> [BRIEF A]:
For each statement, say yes or no as to whether it agrees with the article on truth in advertising, and quote the article's words that settle it. (i) The Federal Trade Commission enforces the laws on advertising. (ii) Large companies are held to looser advertising standards than small businesses. (iii) Retail stores may use the bait and switch tactic to upsell consumers.
> [BRIEF B]:
Write the next part of the article on truth in advertising, picking up after its final sentence.

---------- SOURCE EXTRACT ----------

The Truth is Out There, but it's on a Need-to-Know Basis
Truth, a word we all have heard and use often in our daily lives. By definition, it means "being in accord with reality or fact." It's also used to designate authenticity in certain instances. It's polar opposite is falsehood or lying; terms we all understand and use in our daily lives. Yet, truth, being truthful, and telling the truth are seemingly unimportant in this day and age. Maybe it's because the truth is often boring or mundane, while lies on the other hand are esoteric and can be interpreted in many ways. Lies seem to be the topics of interest in the media as "they sell papers," to use an old phrase. Truth and facts are even failing in our school systems; often being given lower status than "feelings" or social issues.
Truth in Advertising
Advertising, whether for products or services, whether it’s on the Internet, printed in a magazine or newspaper, on the radio or on television, or anywhere else, must be truthful, not misleading, and, when appropriate, backed by scientific evidence. The Federal Trade Commission is the enforcement body that manages the body of laws pertaining to advertising. All advertisements are subjected to the SAME set of standards, regardless of the product or size of the company. Amazon is treated the same way as your local bakery when it comes to fact-checking of the messages being published. Topics which are especially scrutinized are claims related to health, food products, alcohol, tobacco, and dietary products. The rationale for this extra scrutiny is tied to the facts that consumers could be physically harmed or even die if they consume something that claims to be what it isn't. The premise of monitoring advertising is done to prevent fraud and actually protect consumers from exposure to potentially dangerous products. Unfortunately, the system isn't perfect and wild claims about rapid weight-loss or overnight hair regrowth still manage to get exposure in certain formats. But, despite these small shortcomings, the laws are highly effective and stand up to scrutiny from an outside observer.
One of the things that constitutes false advertising is the altering or retouching of images to mislead the viewer into thinking the image is attainable (this is the top visual used in weight-loss ads.) Others include hidden fees or surcharges, the omission of key details such as side effects, and any sort of size or weight manipulation. Sellers cannot use a misleading health claim, they cannot overstate the effectiveness of a product, or can they use a very small sample to convey actual results. Claims about color, additives or preservatives, or any other product characteristic must be ironclad and above question. Retail stores are prohibited from using the bait and switch tactic to upsell consumers. An example of this would be a store that advertises an amazing price on a TV, but has no stock on hand and instead tries to sell shoppers something else. The false promise of a great deal brought them store traffic and is illegal. Also other claims like "no risk guarantee" must be 100% no risk and detail the return or replacement policies.

---------- RECORDS SHOWN ----------

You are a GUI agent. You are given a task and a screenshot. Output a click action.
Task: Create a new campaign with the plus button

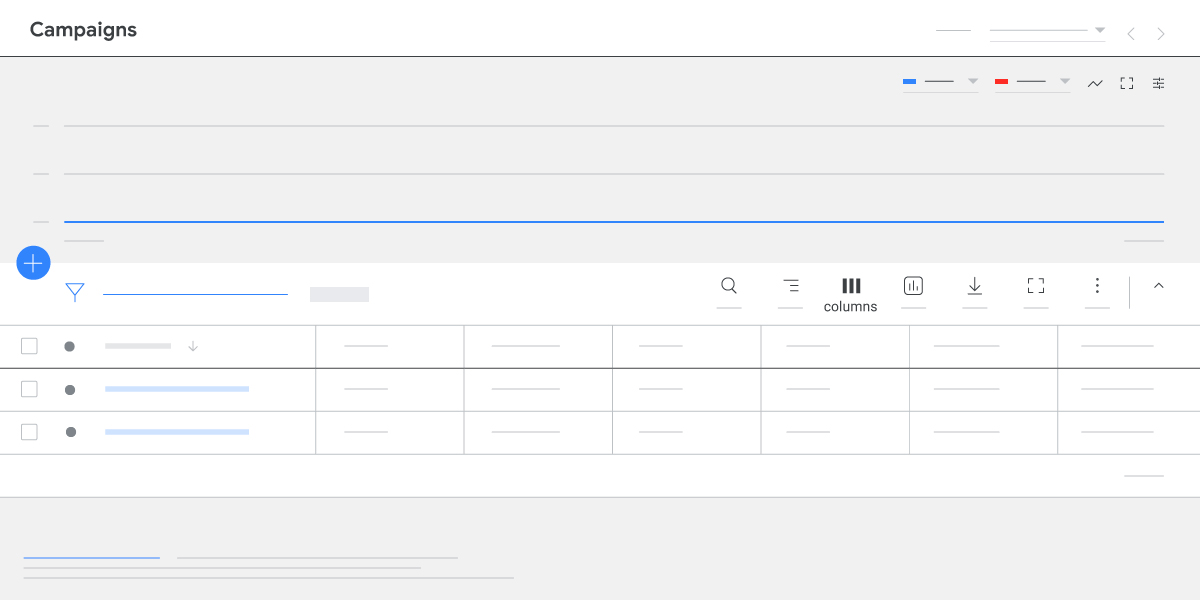coord(33,263)
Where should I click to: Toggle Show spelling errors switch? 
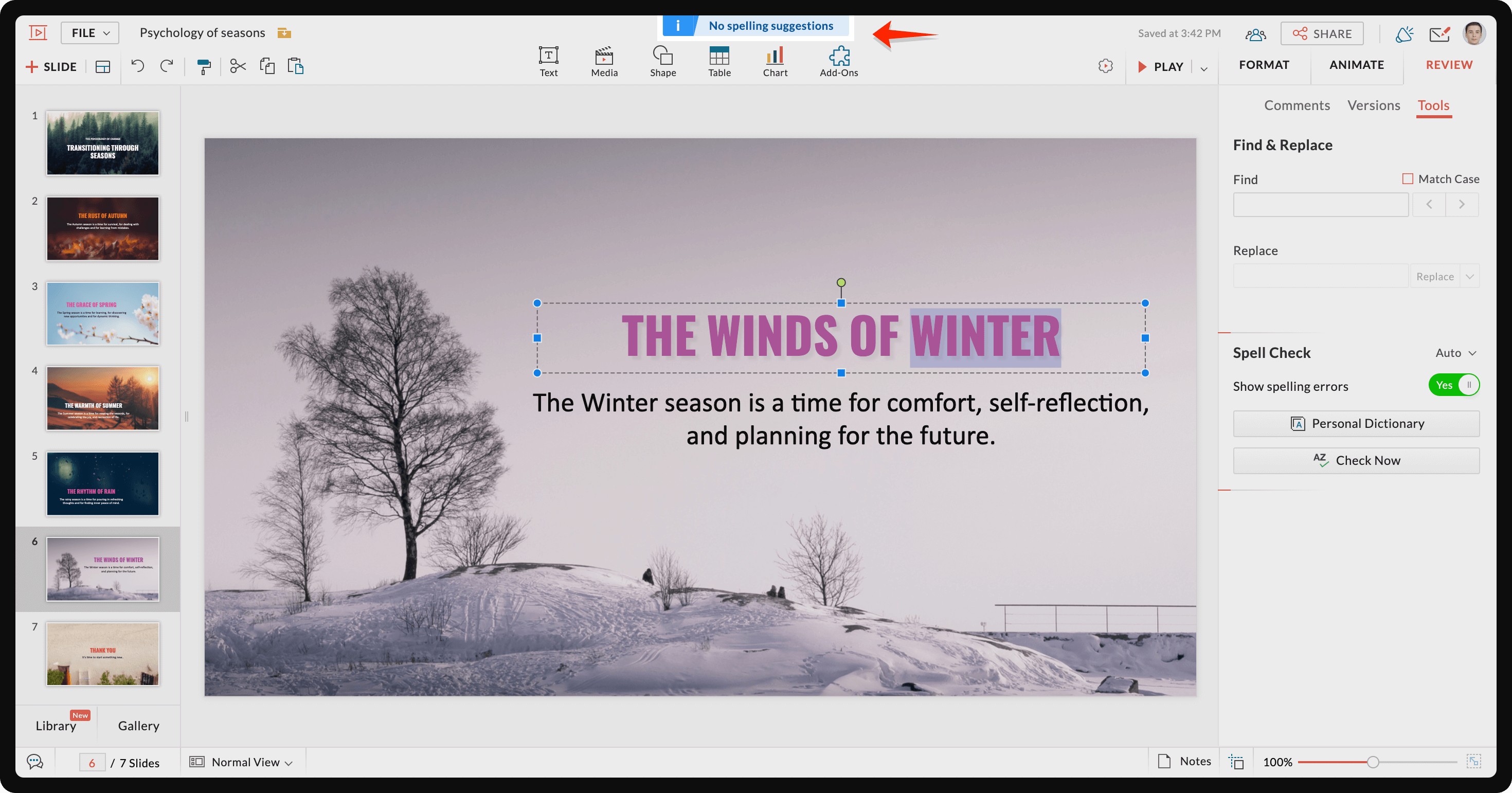coord(1453,385)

----------

> [TASK OUTPUT A]:
(i) Yes: "The Federal Trade Commission is the enforcement body that manages the body of laws pertaining to advertising."
(ii) No: "All advertisements are subjected to the SAME set of standards, regardless of the product or size of the company."
(iii) No: "Retail stores are prohibited from using the bait and switch tactic to upsell consumers."

> [TASK OUTPUT B]:
It's important to protect American consumers from shady manufacturers who only wish to prey upon people for their own benefit. By having these laws, consumers have a buffer zone to protect them; usually without even noticing. Our society places a high level of trust in the agency that is charged with protecting us and rightly so. We demand truth and tend to get upset if we're tricked or misled by a product of service. The repercussions from violating these laws are immediate and enforceable. What's surprising is that we, as a nation, do not demand the same sort of non-biased oversight in other areas.
Truth in the Media
News anchors in the 1960's and 1970's were serious people who took reporting the news seriously. Of course back then it was focused on reporting the news instead of today's newscaster trying to make news. Men like Roger Grimsby, Hal Fishman, and Robert Novak were just a few of the sensational newsmen of the past. They were master orators with command of the language, respect of their peers, and most importantly, they were trusted by the American people to be honest, factual, and to only report on confirmed events. Stories were routinely put "on hold" until facts could be independently verified and no veteran reporter would consider risking their reputation as a newscaster on reporting on a partial story or rumor.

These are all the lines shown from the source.